Cosmologist Lawrence M. Krauss on the incompatibility of God and science. The whole piece is worth your time. This succinct statement summing up the article, however, hits the nail on the head:
My practice as a scientist is atheistic. That is to say, when I set up an experiment I assume that no god, angel or devil is going to interfere with its course; and this assumption has been justified by such success as I have achieved in my professional career. I should therefore be intellectually dishonest if I were not also atheistic in the affairs of the world.
Even the majority of us who are not actually scientists should follow the wisdom of extending the power of naturalism for explanation, with all the refusal of the possibility of supernaturalism that is entailed in that explanatory power, to the rest of our thought. The universe cannot be regular and subject to natural laws of causation only in a laboratory but not in a church.
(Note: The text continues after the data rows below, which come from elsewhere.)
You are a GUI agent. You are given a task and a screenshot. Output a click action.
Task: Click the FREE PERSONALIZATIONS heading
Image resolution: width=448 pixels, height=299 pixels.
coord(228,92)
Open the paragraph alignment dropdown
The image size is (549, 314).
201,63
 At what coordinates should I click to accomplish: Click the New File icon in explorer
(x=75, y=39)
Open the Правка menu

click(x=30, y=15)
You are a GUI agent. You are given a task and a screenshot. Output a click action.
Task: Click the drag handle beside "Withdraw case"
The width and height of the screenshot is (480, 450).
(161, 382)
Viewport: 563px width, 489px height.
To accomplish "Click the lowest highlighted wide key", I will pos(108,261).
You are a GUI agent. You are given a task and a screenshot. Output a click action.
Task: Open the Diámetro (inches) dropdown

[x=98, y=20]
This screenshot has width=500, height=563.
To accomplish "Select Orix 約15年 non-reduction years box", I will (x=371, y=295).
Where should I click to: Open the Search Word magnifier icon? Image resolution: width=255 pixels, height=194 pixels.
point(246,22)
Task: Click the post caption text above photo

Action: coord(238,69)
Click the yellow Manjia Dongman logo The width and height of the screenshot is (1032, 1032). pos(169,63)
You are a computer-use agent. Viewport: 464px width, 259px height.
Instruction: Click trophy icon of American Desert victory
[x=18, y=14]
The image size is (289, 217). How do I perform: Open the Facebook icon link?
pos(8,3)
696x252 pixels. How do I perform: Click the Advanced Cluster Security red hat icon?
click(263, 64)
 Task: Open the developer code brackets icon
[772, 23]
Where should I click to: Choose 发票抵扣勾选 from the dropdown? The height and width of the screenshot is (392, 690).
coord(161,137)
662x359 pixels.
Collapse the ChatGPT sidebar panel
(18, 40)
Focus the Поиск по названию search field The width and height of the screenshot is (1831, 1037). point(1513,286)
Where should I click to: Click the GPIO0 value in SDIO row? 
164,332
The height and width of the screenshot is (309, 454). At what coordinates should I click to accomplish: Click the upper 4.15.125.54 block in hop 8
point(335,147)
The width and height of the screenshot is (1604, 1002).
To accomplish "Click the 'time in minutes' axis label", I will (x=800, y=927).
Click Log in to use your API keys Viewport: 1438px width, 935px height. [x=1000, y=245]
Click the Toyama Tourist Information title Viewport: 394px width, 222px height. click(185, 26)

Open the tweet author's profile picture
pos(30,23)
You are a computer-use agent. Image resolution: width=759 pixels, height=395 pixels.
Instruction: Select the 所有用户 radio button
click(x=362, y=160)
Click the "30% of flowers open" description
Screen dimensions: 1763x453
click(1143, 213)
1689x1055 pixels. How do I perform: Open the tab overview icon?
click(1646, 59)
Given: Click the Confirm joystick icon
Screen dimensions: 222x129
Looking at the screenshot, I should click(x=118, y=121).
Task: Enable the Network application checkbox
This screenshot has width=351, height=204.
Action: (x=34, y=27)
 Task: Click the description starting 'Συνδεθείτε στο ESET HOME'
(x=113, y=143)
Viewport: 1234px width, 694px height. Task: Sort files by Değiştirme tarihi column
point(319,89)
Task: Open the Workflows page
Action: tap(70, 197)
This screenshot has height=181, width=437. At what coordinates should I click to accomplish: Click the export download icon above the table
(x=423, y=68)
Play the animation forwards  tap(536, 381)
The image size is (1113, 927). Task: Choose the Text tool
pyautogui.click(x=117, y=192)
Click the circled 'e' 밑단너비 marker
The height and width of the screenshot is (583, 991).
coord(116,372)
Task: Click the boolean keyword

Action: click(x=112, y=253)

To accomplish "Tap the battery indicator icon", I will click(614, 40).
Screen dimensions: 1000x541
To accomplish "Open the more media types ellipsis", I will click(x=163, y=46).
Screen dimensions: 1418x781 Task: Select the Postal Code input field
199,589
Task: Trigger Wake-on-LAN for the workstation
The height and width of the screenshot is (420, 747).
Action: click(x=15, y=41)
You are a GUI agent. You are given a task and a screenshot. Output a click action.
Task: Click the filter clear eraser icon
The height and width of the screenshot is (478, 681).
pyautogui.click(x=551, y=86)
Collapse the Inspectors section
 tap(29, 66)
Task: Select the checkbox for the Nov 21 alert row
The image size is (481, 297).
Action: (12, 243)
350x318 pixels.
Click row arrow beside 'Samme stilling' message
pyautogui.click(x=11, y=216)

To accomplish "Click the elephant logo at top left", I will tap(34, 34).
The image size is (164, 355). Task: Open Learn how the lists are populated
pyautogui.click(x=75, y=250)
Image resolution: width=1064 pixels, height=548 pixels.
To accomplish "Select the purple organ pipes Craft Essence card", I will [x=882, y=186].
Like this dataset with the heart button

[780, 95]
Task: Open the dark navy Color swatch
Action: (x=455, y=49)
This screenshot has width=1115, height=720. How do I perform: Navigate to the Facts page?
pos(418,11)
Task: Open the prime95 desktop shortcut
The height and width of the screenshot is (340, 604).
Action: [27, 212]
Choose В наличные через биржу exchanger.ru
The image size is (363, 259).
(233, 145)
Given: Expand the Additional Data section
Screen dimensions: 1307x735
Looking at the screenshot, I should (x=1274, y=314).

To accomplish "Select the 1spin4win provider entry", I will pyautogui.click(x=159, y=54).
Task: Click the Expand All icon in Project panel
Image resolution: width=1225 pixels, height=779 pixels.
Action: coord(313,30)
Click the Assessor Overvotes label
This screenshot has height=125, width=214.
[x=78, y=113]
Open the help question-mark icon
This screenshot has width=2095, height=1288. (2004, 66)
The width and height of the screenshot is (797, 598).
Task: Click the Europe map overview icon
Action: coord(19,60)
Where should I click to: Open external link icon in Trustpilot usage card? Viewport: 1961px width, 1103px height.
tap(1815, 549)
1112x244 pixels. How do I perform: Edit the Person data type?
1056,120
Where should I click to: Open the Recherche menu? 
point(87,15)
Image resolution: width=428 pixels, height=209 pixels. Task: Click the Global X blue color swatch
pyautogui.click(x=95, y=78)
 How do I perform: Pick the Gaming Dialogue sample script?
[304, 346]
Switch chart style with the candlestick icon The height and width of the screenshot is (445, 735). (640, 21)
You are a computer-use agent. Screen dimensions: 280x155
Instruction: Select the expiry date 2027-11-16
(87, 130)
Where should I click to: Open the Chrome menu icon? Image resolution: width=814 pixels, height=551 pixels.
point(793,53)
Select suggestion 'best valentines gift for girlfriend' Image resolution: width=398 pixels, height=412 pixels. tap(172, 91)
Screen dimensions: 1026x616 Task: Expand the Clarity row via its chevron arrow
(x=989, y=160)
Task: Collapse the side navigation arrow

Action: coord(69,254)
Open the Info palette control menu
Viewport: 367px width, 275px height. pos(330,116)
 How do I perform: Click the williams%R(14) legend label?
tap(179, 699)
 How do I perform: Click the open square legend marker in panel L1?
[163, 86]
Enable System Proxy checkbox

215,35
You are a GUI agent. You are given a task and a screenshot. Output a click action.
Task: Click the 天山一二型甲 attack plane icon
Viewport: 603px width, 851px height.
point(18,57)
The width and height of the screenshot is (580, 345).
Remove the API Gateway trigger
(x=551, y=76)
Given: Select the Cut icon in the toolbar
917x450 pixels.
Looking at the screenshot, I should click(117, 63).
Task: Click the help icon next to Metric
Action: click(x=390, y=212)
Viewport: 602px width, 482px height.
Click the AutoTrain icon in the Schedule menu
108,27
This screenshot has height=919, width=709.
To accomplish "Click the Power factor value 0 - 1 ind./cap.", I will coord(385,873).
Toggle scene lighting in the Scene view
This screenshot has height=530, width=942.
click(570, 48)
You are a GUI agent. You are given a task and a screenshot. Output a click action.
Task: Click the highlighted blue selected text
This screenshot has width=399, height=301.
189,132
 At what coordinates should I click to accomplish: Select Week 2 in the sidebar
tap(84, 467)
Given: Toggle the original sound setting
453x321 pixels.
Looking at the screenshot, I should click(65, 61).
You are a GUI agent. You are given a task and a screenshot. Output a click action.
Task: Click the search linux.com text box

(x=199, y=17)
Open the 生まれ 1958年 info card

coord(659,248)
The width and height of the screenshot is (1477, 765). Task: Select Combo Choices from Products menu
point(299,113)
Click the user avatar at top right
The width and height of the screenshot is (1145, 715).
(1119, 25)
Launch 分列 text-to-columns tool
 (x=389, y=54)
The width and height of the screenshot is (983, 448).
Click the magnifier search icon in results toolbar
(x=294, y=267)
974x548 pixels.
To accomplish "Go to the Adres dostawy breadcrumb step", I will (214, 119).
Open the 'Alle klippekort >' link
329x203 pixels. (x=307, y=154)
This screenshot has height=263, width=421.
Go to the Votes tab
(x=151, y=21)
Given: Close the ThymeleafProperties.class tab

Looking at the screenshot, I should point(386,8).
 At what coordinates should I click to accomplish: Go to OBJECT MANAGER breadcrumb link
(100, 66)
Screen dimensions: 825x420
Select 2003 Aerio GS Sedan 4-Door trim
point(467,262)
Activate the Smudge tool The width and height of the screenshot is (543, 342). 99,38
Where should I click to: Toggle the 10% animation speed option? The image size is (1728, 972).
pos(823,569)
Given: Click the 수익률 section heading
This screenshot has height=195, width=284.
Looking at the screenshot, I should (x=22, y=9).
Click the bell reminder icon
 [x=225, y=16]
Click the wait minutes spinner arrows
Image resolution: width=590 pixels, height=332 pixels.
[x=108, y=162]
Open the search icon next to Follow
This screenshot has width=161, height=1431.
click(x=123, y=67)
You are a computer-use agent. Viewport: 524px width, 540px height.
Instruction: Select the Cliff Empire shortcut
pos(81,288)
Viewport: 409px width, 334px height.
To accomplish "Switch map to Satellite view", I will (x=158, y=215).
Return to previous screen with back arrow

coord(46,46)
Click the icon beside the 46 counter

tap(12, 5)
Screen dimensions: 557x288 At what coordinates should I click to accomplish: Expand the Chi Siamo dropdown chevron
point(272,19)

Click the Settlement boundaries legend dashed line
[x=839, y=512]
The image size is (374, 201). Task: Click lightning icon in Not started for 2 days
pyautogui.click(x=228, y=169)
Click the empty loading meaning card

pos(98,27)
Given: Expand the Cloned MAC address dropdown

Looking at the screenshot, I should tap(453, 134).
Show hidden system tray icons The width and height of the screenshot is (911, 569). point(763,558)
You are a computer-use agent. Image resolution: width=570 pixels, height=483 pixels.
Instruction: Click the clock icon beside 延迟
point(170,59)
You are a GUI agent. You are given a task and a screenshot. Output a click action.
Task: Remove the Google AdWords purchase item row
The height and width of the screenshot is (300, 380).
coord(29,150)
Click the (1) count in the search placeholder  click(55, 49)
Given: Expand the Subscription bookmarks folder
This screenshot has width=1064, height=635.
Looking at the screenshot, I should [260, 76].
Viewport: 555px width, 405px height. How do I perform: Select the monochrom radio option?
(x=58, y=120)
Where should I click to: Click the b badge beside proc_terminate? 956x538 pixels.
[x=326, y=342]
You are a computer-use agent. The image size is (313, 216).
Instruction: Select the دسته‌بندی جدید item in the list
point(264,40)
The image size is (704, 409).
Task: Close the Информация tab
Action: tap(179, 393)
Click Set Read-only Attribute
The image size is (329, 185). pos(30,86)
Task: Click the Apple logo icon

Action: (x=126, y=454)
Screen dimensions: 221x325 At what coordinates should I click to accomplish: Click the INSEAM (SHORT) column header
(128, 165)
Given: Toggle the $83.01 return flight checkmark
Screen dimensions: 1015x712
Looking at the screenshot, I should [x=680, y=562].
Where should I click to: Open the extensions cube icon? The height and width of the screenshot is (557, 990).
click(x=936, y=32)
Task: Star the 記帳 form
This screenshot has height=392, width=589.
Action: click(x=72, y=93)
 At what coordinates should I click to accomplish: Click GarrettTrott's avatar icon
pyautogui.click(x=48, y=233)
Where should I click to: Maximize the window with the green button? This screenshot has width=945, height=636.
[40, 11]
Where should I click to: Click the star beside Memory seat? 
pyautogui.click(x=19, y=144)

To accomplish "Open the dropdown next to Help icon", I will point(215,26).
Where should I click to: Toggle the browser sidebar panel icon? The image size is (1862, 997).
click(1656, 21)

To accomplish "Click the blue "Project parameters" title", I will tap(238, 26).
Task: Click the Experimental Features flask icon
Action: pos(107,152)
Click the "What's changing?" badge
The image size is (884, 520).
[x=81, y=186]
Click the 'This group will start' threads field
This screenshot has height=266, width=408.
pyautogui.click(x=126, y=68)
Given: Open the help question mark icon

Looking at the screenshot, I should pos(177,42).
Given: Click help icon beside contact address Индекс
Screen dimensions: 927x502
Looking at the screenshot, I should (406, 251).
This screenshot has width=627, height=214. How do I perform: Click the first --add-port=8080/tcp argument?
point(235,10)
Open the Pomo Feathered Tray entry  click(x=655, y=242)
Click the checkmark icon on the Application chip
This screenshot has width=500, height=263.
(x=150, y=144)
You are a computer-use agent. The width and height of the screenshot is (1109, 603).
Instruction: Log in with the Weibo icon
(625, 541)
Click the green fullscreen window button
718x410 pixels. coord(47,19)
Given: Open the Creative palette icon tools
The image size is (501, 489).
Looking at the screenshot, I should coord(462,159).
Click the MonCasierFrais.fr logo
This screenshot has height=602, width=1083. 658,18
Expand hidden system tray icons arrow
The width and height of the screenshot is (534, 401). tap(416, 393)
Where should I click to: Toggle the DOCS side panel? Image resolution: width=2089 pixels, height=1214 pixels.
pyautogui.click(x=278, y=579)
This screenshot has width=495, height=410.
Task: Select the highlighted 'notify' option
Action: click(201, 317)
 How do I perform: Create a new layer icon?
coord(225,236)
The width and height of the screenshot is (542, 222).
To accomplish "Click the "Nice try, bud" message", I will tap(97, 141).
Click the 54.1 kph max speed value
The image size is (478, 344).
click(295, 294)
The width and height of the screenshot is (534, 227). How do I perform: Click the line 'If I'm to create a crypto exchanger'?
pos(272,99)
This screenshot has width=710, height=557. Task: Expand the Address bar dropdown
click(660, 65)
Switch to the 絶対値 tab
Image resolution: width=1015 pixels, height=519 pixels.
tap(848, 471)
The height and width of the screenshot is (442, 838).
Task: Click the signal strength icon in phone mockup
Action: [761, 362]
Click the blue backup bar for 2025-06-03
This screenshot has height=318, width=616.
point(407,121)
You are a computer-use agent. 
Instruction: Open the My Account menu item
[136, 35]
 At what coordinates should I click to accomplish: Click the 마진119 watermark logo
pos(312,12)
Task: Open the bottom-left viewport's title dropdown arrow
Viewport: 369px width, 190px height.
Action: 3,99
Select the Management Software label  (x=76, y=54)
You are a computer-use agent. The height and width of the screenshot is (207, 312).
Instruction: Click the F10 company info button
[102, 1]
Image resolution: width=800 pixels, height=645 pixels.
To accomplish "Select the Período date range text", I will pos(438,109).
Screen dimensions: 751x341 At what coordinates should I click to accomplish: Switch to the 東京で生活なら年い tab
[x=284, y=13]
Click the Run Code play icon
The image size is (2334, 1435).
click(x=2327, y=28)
An anecdote about the Catholic scientists who wanted to affirm room for faith alongside science:
When I confronted my two Catholic colleagues on the panel with the apparent miracle of the virgin birth and asked how they could reconcile this with basic biology, I was ultimately told that perhaps this biblical claim merely meant to emphasize what an important event the birth was. Neither came to the explicit defense of what is undeniably one of the central tenets of Catholic theology.
Finally, it is worth pointing out that these issues are not purely academic. The current crisis in Iran has laid bare the striking inconsistency between a world built on reason and a world built on religious dogma.
Perhaps the most important contribution an honest assessment of the incompatibility between science and religious doctrine can provide is to make it starkly clear that in human affairs — as well as in the rest of the physical world — reason is the better guide.